Abinashpur is a village and gram panchayat in Suri II CD Block in Suri Sadar subdivision of Birbhum district in the Indian state of West Bengal.

Geography

Location
Purandarpur, the CD Block headquarters, is 4 km away from Abinashpur. Suri, the district headquarters, is 17 km away.

Gram panchayat
Villages in Abinashpur gram panchayat are: Abinashpur, Badilpur, Bholaipur, Harishpur, Hatikra, Imadpur, Kasherhat, Kubirpur, Parbatipur, Rajpur, Sekampur and Srikantapur.

Demographics
As per the 2011 Census of India, Abinashpur had a total population of 1,846 of which 915 (50%) were males and 931 (50%) were females.

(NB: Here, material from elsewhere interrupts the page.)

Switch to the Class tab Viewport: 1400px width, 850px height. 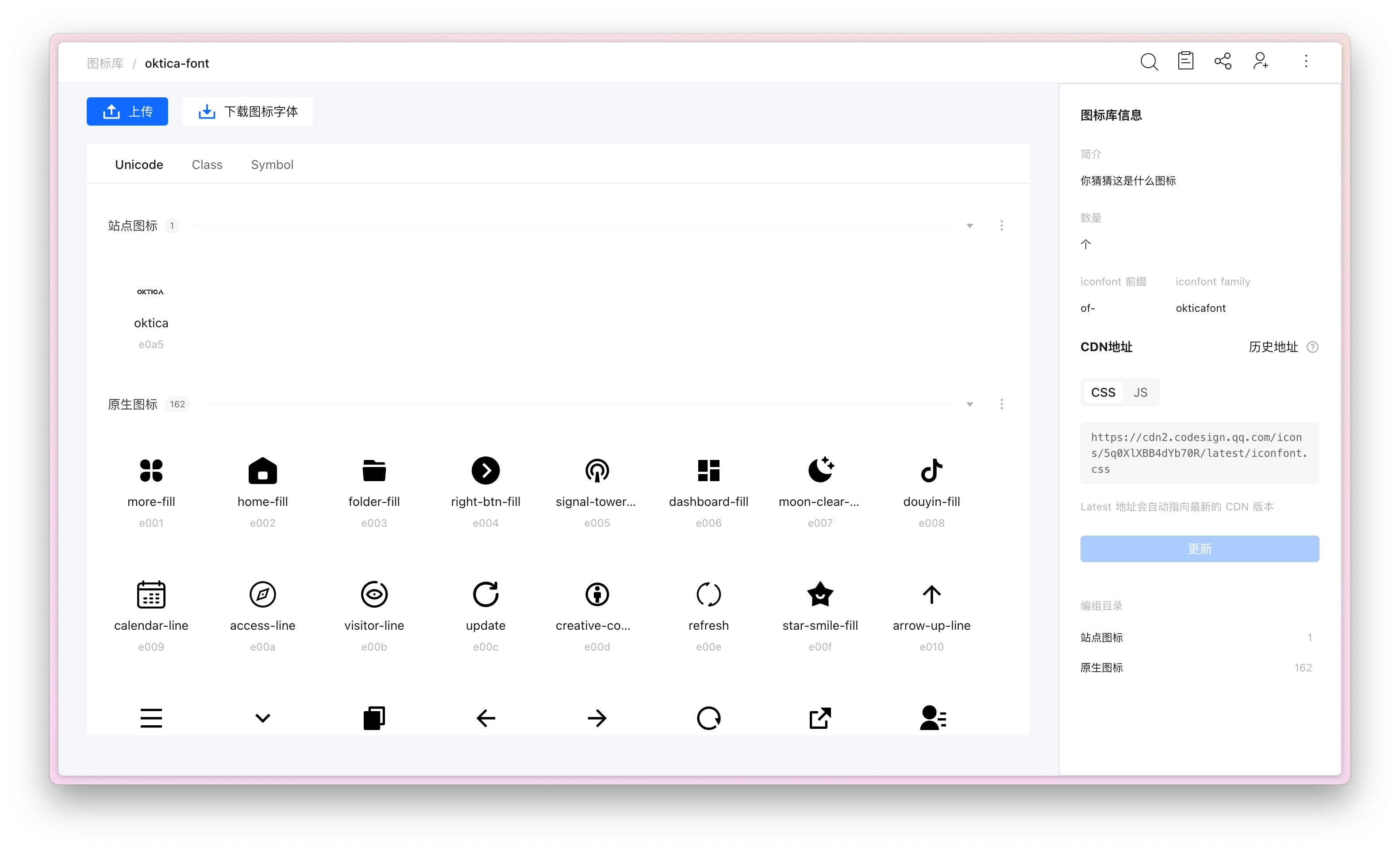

Population below 6 years was 217. The total number of literates in Abinashpur was 1,240 (76.12% of the population over 6 years).

Education
Abinashpur Sriram High School, a Bengali-medium co-educational institution, was established in 1926. It has arrangements for teaching from class VI to class XII. The school has 15 computers and a library with 3,200 books. It is housed in a government building.

Healthcare 
Sultanpur Rural Hospital at PO Abinashpur has 30 beds. There are primary health centres at Purandarpur (10 beds) and Patanda (PO Ikra) (6 beds).